- _Task goal_
Reproduce the entire listing below word for word, keeping every line as it appears.

- _Data to use_

☆ ☆ ☆ ☆

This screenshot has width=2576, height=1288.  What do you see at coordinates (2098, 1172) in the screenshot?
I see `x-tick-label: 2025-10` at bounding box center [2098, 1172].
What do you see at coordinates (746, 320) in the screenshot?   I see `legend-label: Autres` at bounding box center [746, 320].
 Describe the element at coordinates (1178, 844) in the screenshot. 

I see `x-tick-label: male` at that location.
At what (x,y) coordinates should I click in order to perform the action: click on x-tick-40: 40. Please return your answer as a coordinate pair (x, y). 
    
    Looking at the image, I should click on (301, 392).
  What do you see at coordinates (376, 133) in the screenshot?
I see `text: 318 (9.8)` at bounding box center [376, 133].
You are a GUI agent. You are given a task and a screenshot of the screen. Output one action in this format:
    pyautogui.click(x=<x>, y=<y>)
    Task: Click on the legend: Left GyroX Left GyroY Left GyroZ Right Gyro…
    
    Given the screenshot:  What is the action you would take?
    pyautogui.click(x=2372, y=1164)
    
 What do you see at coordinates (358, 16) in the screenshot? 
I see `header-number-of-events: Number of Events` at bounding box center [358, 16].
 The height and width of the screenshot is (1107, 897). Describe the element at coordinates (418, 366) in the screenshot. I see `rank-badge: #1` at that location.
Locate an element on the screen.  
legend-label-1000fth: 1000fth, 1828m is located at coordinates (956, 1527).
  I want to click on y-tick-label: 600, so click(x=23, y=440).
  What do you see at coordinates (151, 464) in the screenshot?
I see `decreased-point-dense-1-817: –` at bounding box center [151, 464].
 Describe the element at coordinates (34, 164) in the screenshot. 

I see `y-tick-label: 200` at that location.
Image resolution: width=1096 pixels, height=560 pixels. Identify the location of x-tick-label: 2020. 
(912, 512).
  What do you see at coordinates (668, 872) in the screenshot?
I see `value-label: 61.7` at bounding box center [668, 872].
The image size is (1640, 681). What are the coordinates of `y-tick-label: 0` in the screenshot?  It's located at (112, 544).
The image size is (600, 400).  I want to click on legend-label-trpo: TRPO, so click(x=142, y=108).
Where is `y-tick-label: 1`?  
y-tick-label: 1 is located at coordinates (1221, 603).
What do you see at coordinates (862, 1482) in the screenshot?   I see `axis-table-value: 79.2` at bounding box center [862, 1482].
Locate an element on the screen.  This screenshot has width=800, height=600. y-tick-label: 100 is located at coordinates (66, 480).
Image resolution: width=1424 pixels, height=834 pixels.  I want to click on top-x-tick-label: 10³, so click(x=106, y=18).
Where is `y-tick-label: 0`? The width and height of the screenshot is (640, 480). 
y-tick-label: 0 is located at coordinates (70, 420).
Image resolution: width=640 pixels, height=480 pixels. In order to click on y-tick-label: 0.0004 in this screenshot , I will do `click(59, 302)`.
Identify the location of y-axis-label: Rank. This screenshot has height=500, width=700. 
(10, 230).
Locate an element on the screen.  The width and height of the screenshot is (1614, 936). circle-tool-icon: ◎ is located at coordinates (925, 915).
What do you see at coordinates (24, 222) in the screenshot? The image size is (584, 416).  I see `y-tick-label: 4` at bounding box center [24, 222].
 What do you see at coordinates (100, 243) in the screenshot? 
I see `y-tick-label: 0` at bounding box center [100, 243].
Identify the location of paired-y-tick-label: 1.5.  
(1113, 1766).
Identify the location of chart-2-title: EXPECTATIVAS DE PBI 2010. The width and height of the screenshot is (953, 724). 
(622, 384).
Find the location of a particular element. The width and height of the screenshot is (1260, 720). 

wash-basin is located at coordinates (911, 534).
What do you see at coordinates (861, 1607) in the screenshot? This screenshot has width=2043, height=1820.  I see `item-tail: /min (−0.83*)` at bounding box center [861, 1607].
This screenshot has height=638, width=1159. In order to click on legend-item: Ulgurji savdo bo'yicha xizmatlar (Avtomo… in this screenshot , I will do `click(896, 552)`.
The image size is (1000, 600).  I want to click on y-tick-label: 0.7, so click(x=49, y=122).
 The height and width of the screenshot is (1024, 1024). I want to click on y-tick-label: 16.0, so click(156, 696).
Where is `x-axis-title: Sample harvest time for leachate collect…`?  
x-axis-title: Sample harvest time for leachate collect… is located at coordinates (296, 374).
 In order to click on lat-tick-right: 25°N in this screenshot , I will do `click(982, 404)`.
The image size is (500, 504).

☆ ☆ ☆ ☆

- _Result of the exercise_
This screenshot has width=2576, height=1288.  What do you see at coordinates (2098, 1172) in the screenshot?
I see `x-tick-label: 2025-10` at bounding box center [2098, 1172].
What do you see at coordinates (746, 320) in the screenshot?   I see `legend-label: Autres` at bounding box center [746, 320].
 Describe the element at coordinates (1178, 844) in the screenshot. 

I see `x-tick-label: male` at that location.
At what (x,y) coordinates should I click in order to perform the action: click on x-tick-40: 40. Please return your answer as a coordinate pair (x, y). 
    
    Looking at the image, I should click on (301, 392).
  What do you see at coordinates (376, 133) in the screenshot?
I see `text: 318 (9.8)` at bounding box center [376, 133].
You are a GUI agent. You are given a task and a screenshot of the screen. Output one action in this format:
    pyautogui.click(x=<x>, y=<y>)
    Task: Click on the legend: Left GyroX Left GyroY Left GyroZ Right Gyro…
    
    Given the screenshot:  What is the action you would take?
    pyautogui.click(x=2372, y=1164)
    
 What do you see at coordinates (358, 16) in the screenshot? 
I see `header-number-of-events: Number of Events` at bounding box center [358, 16].
 The height and width of the screenshot is (1107, 897). Describe the element at coordinates (418, 366) in the screenshot. I see `rank-badge: #1` at that location.
Locate an element on the screen.  
legend-label-1000fth: 1000fth, 1828m is located at coordinates (956, 1527).
  I want to click on y-tick-label: 600, so click(x=23, y=440).
  What do you see at coordinates (151, 464) in the screenshot?
I see `decreased-point-dense-1-817: –` at bounding box center [151, 464].
 Describe the element at coordinates (34, 164) in the screenshot. 

I see `y-tick-label: 200` at that location.
Image resolution: width=1096 pixels, height=560 pixels. Identify the location of x-tick-label: 2020. 
(912, 512).
  What do you see at coordinates (668, 872) in the screenshot?
I see `value-label: 61.7` at bounding box center [668, 872].
The image size is (1640, 681). What are the coordinates of `y-tick-label: 0` in the screenshot?  It's located at (112, 544).
The image size is (600, 400).  I want to click on legend-label-trpo: TRPO, so click(x=142, y=108).
Where is `y-tick-label: 1`?  
y-tick-label: 1 is located at coordinates (1221, 603).
What do you see at coordinates (862, 1482) in the screenshot?   I see `axis-table-value: 79.2` at bounding box center [862, 1482].
Locate an element on the screen.  This screenshot has width=800, height=600. y-tick-label: 100 is located at coordinates (66, 480).
Image resolution: width=1424 pixels, height=834 pixels.  I want to click on top-x-tick-label: 10³, so click(x=106, y=18).
Where is `y-tick-label: 0`? The width and height of the screenshot is (640, 480). 
y-tick-label: 0 is located at coordinates (70, 420).
Image resolution: width=640 pixels, height=480 pixels. In order to click on y-tick-label: 0.0004 in this screenshot , I will do `click(59, 302)`.
Identify the location of y-axis-label: Rank. This screenshot has height=500, width=700. 
(10, 230).
Locate an element on the screen.  The width and height of the screenshot is (1614, 936). circle-tool-icon: ◎ is located at coordinates (925, 915).
What do you see at coordinates (24, 222) in the screenshot? The image size is (584, 416).  I see `y-tick-label: 4` at bounding box center [24, 222].
 What do you see at coordinates (100, 243) in the screenshot? 
I see `y-tick-label: 0` at bounding box center [100, 243].
Identify the location of paired-y-tick-label: 1.5.  
(1113, 1766).
Identify the location of chart-2-title: EXPECTATIVAS DE PBI 2010. The width and height of the screenshot is (953, 724). 
(622, 384).
Find the location of a particular element. The width and height of the screenshot is (1260, 720). 

wash-basin is located at coordinates (911, 534).
What do you see at coordinates (861, 1607) in the screenshot? This screenshot has width=2043, height=1820.  I see `item-tail: /min (−0.83*)` at bounding box center [861, 1607].
This screenshot has height=638, width=1159. In order to click on legend-item: Ulgurji savdo bo'yicha xizmatlar (Avtomo… in this screenshot , I will do `click(896, 552)`.
The image size is (1000, 600).  I want to click on y-tick-label: 0.7, so click(x=49, y=122).
 The height and width of the screenshot is (1024, 1024). I want to click on y-tick-label: 16.0, so click(156, 696).
Where is `x-axis-title: Sample harvest time for leachate collect…`?  
x-axis-title: Sample harvest time for leachate collect… is located at coordinates (296, 374).
 In order to click on lat-tick-right: 25°N in this screenshot , I will do `click(982, 404)`.
The image size is (500, 504).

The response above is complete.